SET EXERCISE - Reproduce each line of the listing below verbatim, from start to finish.

[Data on locating visible targets]
==================================================

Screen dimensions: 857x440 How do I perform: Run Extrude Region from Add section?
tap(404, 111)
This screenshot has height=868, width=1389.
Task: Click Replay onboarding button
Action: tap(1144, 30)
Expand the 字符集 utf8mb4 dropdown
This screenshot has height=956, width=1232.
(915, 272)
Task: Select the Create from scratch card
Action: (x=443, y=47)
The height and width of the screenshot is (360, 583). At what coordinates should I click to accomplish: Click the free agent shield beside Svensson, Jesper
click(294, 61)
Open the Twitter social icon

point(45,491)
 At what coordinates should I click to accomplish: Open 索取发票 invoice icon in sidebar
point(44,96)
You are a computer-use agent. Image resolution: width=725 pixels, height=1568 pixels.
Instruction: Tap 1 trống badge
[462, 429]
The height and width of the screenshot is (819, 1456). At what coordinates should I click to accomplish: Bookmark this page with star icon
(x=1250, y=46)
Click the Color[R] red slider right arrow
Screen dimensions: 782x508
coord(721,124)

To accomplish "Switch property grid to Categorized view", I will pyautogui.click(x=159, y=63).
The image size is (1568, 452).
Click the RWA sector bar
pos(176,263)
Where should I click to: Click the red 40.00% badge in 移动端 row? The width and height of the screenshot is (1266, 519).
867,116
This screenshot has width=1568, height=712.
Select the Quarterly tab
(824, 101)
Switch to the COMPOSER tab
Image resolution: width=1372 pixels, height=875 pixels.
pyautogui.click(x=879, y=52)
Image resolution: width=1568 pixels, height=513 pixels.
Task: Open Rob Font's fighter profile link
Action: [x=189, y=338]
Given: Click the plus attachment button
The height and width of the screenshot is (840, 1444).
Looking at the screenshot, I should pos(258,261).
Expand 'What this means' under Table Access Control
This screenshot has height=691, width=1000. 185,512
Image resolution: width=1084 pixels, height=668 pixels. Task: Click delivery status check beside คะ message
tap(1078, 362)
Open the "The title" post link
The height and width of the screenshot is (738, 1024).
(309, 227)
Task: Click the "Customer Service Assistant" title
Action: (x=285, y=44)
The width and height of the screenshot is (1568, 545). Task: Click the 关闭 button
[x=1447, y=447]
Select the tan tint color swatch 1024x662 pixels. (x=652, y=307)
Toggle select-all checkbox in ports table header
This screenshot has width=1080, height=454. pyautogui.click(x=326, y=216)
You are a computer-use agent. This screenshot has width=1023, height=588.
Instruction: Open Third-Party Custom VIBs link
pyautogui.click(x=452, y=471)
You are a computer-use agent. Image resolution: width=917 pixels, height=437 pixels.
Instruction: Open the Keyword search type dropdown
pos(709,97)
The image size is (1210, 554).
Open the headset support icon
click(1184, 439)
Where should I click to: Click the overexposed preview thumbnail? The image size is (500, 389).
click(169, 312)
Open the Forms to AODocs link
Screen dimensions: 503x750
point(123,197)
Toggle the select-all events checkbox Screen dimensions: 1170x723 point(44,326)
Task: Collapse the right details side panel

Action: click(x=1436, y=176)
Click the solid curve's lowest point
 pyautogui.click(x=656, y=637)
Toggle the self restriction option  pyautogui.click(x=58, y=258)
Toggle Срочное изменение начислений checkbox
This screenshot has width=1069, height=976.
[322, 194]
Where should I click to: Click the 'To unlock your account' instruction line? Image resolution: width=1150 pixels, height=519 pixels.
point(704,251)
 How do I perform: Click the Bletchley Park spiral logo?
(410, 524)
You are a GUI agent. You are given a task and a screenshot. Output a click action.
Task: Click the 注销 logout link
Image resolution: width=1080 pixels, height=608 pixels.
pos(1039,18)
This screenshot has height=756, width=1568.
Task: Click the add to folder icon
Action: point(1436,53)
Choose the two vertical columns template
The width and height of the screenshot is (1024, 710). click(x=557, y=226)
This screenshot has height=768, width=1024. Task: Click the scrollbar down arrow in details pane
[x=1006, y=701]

==================================================

FINAL ANSWER -
Screen dimensions: 857x440 How do I perform: Run Extrude Region from Add section?
tap(404, 111)
This screenshot has height=868, width=1389.
Task: Click Replay onboarding button
Action: tap(1144, 30)
Expand the 字符集 utf8mb4 dropdown
This screenshot has height=956, width=1232.
(915, 272)
Task: Select the Create from scratch card
Action: (x=443, y=47)
The height and width of the screenshot is (360, 583). At what coordinates should I click to accomplish: Click the free agent shield beside Svensson, Jesper
click(294, 61)
Open the Twitter social icon

point(45,491)
 At what coordinates should I click to accomplish: Open 索取发票 invoice icon in sidebar
point(44,96)
You are a computer-use agent. Image resolution: width=725 pixels, height=1568 pixels.
Instruction: Tap 1 trống badge
[462, 429]
The height and width of the screenshot is (819, 1456). At what coordinates should I click to accomplish: Bookmark this page with star icon
(x=1250, y=46)
Click the Color[R] red slider right arrow
Screen dimensions: 782x508
coord(721,124)

To accomplish "Switch property grid to Categorized view", I will pyautogui.click(x=159, y=63).
The image size is (1568, 452).
Click the RWA sector bar
pos(176,263)
Where should I click to: Click the red 40.00% badge in 移动端 row? The width and height of the screenshot is (1266, 519).
867,116
This screenshot has width=1568, height=712.
Select the Quarterly tab
(824, 101)
Switch to the COMPOSER tab
Image resolution: width=1372 pixels, height=875 pixels.
pyautogui.click(x=879, y=52)
Image resolution: width=1568 pixels, height=513 pixels.
Task: Open Rob Font's fighter profile link
Action: [x=189, y=338]
Given: Click the plus attachment button
The height and width of the screenshot is (840, 1444).
Looking at the screenshot, I should pos(258,261).
Expand 'What this means' under Table Access Control
This screenshot has height=691, width=1000. 185,512
Image resolution: width=1084 pixels, height=668 pixels. Task: Click delivery status check beside คะ message
tap(1078, 362)
Open the "The title" post link
The height and width of the screenshot is (738, 1024).
(309, 227)
Task: Click the "Customer Service Assistant" title
Action: (x=285, y=44)
The width and height of the screenshot is (1568, 545). Task: Click the 关闭 button
[x=1447, y=447]
Select the tan tint color swatch 1024x662 pixels. (x=652, y=307)
Toggle select-all checkbox in ports table header
This screenshot has width=1080, height=454. pyautogui.click(x=326, y=216)
You are a computer-use agent. This screenshot has width=1023, height=588.
Instruction: Open Third-Party Custom VIBs link
pyautogui.click(x=452, y=471)
You are a computer-use agent. Image resolution: width=917 pixels, height=437 pixels.
Instruction: Open the Keyword search type dropdown
pos(709,97)
The image size is (1210, 554).
Open the headset support icon
click(1184, 439)
Where should I click to: Click the overexposed preview thumbnail? The image size is (500, 389).
click(169, 312)
Open the Forms to AODocs link
Screen dimensions: 503x750
point(123,197)
Toggle the select-all events checkbox Screen dimensions: 1170x723 point(44,326)
Task: Collapse the right details side panel

Action: click(x=1436, y=176)
Click the solid curve's lowest point
 pyautogui.click(x=656, y=637)
Toggle the self restriction option  pyautogui.click(x=58, y=258)
Toggle Срочное изменение начислений checkbox
This screenshot has width=1069, height=976.
[322, 194]
Where should I click to: Click the 'To unlock your account' instruction line? Image resolution: width=1150 pixels, height=519 pixels.
point(704,251)
 How do I perform: Click the Bletchley Park spiral logo?
(410, 524)
You are a GUI agent. You are given a task and a screenshot. Output a click action.
Task: Click the 注销 logout link
Image resolution: width=1080 pixels, height=608 pixels.
pos(1039,18)
This screenshot has height=756, width=1568.
Task: Click the add to folder icon
Action: point(1436,53)
Choose the two vertical columns template
The width and height of the screenshot is (1024, 710). click(x=557, y=226)
This screenshot has height=768, width=1024. Task: Click the scrollbar down arrow in details pane
[x=1006, y=701]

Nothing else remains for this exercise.